コチラのお宅、躯体の両端が120度の角度で開いた形をしてるんです(言葉で説明するのはちょっと難しいんですが、「正六角形を半分に割ったような形」をしています。以前にご紹介した「30度開かれた”羽根の家”」にちょっと似た感じです)。
当然、正方形や長方形の形の建物を建てるよりも土地の利用効率としては落ちますが、中央/右翼/左翼、どのエリアでも、「壁を背にして立った(座った)ときに、真正面に壁がない」「壁に遮られない視界」を手に入れることができています。
I字型の躯体でも、同じように「壁に遮られない視界」を手に入れることはできますが、I字型の躯体だと、「外に向かいっぱなし」になってしまうのかなと。
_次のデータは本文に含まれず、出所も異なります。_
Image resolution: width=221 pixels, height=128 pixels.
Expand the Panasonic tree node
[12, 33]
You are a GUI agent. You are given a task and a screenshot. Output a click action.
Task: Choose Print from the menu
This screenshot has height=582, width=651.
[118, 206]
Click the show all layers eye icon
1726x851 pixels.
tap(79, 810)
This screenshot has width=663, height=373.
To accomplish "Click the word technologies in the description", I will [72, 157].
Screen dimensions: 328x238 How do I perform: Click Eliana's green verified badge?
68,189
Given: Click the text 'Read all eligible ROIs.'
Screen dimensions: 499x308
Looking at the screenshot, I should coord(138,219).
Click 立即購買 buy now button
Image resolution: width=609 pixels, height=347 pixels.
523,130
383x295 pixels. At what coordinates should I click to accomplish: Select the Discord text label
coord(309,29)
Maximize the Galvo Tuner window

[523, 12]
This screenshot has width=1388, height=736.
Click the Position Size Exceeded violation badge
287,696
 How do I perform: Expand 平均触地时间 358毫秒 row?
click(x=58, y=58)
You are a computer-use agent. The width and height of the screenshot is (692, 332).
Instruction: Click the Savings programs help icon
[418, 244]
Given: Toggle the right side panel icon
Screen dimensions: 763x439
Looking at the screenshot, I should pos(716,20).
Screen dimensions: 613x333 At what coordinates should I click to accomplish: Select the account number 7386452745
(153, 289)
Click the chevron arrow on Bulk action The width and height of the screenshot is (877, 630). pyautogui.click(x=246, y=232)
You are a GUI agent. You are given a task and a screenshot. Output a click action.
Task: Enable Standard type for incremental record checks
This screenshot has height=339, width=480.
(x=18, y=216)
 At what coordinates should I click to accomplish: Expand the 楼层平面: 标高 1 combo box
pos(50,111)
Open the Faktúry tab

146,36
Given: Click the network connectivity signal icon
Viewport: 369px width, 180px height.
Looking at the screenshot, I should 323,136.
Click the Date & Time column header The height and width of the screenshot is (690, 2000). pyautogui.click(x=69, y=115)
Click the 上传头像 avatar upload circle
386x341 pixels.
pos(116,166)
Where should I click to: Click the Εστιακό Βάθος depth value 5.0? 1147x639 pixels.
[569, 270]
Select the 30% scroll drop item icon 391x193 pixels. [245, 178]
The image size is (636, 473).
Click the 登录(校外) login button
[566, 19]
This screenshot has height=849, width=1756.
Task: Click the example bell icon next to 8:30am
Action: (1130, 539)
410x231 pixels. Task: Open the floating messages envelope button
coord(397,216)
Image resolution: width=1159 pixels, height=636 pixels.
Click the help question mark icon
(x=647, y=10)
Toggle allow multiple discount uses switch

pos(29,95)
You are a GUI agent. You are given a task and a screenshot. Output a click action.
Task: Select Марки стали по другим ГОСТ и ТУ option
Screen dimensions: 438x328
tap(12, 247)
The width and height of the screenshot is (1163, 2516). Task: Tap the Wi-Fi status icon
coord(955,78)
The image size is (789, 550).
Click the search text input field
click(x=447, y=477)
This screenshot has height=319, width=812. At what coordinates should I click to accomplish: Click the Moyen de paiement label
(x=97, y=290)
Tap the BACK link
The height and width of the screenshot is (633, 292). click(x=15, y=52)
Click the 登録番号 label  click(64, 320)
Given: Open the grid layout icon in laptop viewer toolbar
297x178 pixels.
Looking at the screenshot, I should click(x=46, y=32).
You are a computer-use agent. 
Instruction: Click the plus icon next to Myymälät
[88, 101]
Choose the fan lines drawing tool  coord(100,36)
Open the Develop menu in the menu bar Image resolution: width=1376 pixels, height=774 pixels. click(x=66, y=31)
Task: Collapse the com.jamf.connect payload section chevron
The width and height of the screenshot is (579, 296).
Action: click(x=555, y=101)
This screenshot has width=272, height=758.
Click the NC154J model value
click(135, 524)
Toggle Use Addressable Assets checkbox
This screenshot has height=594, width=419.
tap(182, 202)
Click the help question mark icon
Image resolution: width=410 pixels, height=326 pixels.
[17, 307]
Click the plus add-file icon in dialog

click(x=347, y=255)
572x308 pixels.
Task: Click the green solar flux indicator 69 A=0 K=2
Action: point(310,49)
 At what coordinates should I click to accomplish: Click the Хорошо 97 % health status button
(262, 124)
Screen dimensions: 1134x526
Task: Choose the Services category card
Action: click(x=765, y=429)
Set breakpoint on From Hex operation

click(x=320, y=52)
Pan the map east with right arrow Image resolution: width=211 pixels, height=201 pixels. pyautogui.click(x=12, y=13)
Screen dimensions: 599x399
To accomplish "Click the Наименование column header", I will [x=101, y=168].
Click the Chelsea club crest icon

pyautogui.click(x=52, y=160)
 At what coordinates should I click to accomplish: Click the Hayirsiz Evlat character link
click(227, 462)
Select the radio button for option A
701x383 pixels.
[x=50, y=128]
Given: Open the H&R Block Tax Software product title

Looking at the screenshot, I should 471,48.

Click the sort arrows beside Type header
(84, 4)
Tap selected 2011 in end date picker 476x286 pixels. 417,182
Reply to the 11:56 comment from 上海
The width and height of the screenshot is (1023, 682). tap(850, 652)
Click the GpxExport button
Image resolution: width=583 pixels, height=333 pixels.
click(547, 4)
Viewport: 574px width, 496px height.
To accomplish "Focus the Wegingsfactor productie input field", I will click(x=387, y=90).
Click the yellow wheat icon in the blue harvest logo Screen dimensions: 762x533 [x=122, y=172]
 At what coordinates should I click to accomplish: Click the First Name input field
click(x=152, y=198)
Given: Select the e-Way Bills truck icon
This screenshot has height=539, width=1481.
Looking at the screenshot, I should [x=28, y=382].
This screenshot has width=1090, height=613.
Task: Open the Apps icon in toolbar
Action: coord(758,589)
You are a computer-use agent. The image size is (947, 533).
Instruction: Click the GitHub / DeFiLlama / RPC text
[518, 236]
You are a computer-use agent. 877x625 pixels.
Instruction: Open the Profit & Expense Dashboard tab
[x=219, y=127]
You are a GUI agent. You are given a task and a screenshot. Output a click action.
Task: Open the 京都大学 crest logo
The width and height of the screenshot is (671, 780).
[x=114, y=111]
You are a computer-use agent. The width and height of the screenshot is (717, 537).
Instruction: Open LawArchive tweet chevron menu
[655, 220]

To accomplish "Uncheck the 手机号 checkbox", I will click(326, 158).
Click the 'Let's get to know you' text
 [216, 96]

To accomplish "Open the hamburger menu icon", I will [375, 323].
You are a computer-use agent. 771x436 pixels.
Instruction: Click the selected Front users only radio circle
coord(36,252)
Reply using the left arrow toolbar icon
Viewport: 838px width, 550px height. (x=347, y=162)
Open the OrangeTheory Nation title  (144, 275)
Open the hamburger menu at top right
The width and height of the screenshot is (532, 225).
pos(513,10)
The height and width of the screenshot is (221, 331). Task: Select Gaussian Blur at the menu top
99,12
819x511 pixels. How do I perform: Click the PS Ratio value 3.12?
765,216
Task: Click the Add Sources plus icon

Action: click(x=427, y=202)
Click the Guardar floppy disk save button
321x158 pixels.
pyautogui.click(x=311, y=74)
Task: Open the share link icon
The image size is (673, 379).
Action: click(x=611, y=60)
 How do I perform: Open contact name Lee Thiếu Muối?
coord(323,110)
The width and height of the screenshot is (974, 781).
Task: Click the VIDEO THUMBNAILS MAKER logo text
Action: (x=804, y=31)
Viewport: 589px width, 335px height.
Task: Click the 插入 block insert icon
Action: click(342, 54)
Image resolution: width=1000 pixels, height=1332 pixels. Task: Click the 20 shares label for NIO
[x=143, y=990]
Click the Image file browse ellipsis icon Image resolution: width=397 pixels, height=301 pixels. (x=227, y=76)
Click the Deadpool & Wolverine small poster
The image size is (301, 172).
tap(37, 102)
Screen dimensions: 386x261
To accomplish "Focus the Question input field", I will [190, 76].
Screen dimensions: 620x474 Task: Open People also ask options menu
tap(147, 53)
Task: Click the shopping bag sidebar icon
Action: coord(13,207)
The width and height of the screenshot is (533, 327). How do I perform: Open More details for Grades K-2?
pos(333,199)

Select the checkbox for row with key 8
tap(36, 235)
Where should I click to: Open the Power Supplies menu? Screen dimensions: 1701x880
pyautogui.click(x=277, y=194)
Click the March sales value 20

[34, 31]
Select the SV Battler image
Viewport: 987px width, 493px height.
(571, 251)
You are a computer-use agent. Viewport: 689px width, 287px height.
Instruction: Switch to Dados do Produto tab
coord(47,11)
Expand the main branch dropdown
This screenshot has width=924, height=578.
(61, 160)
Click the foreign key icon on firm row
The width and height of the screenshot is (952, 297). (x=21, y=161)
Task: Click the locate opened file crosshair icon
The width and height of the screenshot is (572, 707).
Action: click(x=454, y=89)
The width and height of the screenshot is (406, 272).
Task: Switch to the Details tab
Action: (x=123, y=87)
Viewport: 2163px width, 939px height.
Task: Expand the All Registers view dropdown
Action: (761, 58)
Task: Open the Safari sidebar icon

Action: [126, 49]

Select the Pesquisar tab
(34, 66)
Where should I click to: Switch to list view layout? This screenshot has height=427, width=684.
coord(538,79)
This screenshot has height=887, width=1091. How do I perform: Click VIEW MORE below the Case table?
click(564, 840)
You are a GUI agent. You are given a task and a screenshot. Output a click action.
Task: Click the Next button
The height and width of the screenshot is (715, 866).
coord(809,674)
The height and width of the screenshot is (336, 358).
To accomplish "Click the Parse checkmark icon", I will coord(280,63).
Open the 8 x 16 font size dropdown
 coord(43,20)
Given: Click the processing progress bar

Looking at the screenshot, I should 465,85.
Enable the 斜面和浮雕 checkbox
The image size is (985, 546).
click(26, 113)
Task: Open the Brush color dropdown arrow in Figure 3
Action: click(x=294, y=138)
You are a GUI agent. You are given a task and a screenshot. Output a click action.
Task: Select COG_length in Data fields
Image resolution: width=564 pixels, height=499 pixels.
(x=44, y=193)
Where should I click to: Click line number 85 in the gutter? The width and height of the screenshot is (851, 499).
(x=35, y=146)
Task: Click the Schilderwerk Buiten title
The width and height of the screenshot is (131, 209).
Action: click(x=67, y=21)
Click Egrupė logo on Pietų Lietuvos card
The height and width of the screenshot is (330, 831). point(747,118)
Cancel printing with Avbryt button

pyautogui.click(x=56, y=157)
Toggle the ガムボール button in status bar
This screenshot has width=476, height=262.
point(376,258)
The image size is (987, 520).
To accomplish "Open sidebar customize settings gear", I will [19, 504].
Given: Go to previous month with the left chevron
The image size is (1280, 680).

この家の持つ雰囲気や、躯体形状の持つメリットを上手に説明することが出来ないんですが、何といいましょうか、中庭のような「内側に向かう落ち着き」と「開放感」の双方を同時に得られる、非常にバランスの良い形状な気がします。
角が直角でない空間には、屋内の雰囲気にも面白さが生まれてきます。
上記のリビングのソファの後ろ側はこんな感じの空間になってるんですが、空間が台形になっていると、通常の「壁に囲われている雰囲気」が弱まって、普通の四角い空間には無い「拡がり」が感じられます。
コレは普通の建物には中々無い、独特で面白い雰囲気なのでは無いかと。
先ほど「土地としての利用効率は落ちる」と書きましたが、それも使い方次第なのかなと。
上の写真のリビングも、「利用効率が悪い空間」というのとはちょっと違う気がしますし、場合によっては、こんな風に、壁の向きにとらわれ無い自由な家具のレイアウトをしても構わないわけですし。
垂直/直角の組み合わせでないのでわかりづらいんですが、写真中央のアイランドは、躯体の中央部に大して直角に配置されています。
その結果、躯体左翼側の壁とは60度くらいの角度を成すことになってるわけですが、別にコレでも何が問題ということも無いですよね。
結局のところは使い方次第ということなのかなと。
こういった「直角でない躯体」は、多少なりとも空間の利用効率が落ちることは事実だとは思いますが、それを補って余りある「面白さ」を期待できる気がします。
一生に何度かしか無い「家を建てる」という一大イベントに際して、こういった「面白さを求る」ことができる物理的/精神的/その他の余裕を持てたら、それは随分と幸せなことなのでは無いかなと。